3 MIN. DE LECTURA
* Starwood falls after buyout offer from Marriott
* Crude oil higher after Paris attacks
* Exxon, Chevron biggest boosts to S&P, Dow
* Indexes up: Dow 0.32 pct, S&P 0.41 pct, Nasdaq 0.18 pct (Updates to open)
By Abhiram Nandakumar
Nov 16 (Reuters) - U.S. stocks rose in early trading on Monday with investors seeing little long-term economic impact from Friday's deadly attacks in Paris.
Eight of the 10 major S&P sectors were higher, with the energy sector's 1.20 percent rise leading the advancers. Oil prices rose after French air strikes before easing back as a supply glut weighed.
Exxon's shares were up 1.1 percent and Chevron 1.7 percent.
"Expectations are that (the attacks) will have a modest potential economic impact and, as a result, markets have the potential to look through this over the very near term," said Eric Wiegand, senior portfolio manager at the Private Client Reserve at U.S. Bank in New York.
At 9:39 a.m. ET, the Dow Jones industrial average was up 54.69 points, or 0.32 percent, at 17,299.93, the S&P 500 was up 8.26 points, or 0.41 percent, at 2,031.3 and the Nasdaq Composite index was up 8.92 points, or 0.18 percent, at 4,936.80.
The Paris attacks added to the uncertainty already facing the market. U.S. stocks logged their largest weekly loss since August last week on the back of weak economic data and disappointing earnings from retailers such as Macy's.
Airline stocks slipped on fears that the attacks would curb travel. American Airlines was down 3.2 percent, United Continental was off 2.3 percent and Delta Airlines fell 3.4 percent.
Cruise operator Carnival Corp fell 1.6 percent, while travel company Expedia was down 2.9 percent.
Billionaire investor Warren Buffett is not selling any securities from his portfolio as a result of the attacks, CNBC quoted him as saying.

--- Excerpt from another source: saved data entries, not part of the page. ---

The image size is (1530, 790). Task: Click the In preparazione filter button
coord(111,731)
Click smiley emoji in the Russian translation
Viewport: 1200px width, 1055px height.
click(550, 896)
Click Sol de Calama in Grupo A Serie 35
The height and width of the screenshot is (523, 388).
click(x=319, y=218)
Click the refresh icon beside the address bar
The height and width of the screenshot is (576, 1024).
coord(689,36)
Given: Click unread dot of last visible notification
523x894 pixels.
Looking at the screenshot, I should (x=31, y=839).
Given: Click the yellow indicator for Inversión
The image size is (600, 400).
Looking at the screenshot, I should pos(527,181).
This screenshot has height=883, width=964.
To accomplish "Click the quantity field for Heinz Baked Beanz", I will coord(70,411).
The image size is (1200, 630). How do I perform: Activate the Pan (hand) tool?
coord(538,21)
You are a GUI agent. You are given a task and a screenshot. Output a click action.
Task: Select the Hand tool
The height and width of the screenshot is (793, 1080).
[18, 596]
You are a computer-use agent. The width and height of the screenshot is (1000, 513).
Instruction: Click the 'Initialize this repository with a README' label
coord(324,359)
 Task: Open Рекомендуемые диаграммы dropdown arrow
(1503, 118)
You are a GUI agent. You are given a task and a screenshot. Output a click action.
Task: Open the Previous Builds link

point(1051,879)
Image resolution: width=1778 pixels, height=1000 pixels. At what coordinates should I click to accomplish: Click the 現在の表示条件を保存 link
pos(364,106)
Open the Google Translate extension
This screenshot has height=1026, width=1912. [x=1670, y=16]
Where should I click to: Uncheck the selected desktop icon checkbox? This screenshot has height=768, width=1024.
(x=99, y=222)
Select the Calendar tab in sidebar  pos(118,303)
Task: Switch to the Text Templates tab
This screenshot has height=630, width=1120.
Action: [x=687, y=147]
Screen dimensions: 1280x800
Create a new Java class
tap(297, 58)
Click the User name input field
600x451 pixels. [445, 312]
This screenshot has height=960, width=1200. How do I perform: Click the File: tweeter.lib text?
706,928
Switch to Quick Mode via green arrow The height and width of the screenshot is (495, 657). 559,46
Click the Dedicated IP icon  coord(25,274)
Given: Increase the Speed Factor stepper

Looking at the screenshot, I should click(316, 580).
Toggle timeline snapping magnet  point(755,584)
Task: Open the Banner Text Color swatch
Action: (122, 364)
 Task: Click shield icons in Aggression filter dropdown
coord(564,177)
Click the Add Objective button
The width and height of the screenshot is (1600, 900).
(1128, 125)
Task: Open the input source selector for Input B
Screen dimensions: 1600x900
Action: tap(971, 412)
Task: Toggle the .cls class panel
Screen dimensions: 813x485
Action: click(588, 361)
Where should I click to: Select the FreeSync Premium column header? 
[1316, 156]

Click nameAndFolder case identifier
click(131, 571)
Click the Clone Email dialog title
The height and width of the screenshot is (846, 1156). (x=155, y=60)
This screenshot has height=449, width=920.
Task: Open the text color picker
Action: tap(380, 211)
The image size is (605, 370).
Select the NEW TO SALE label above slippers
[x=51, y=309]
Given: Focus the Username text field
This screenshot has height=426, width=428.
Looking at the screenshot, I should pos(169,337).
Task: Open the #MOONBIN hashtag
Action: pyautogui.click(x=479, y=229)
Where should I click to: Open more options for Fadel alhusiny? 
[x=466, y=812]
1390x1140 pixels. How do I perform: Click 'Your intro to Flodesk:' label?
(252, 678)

Buffett cut his stakes in Goldman Sachs and Wal-Mart in the quarter to Sept. 30, and raised his holding in IBM, according to a regulatory filing. Goldman was down 0.7 percent. IBM was up 1.5 percent and Wal-Mart nearly 1 percent.
Starwood Hotels fell 5.3 percent to $71 after agreeing to be bought by Marriott International for $12.2 billion, or $72.08 per share. Marriott fell 1.1 percent to $71.97.
Clovis Oncology sank 72 percent to $72.68 after it said its cancer treatment could be delayed as the U.S. Food and Drug Administration had sought more information.
Advancing issues outnumbered decliners on the NYSE by 1,724 to 936. On the Nasdaq, 1,211 issues rose and 1,048 fell.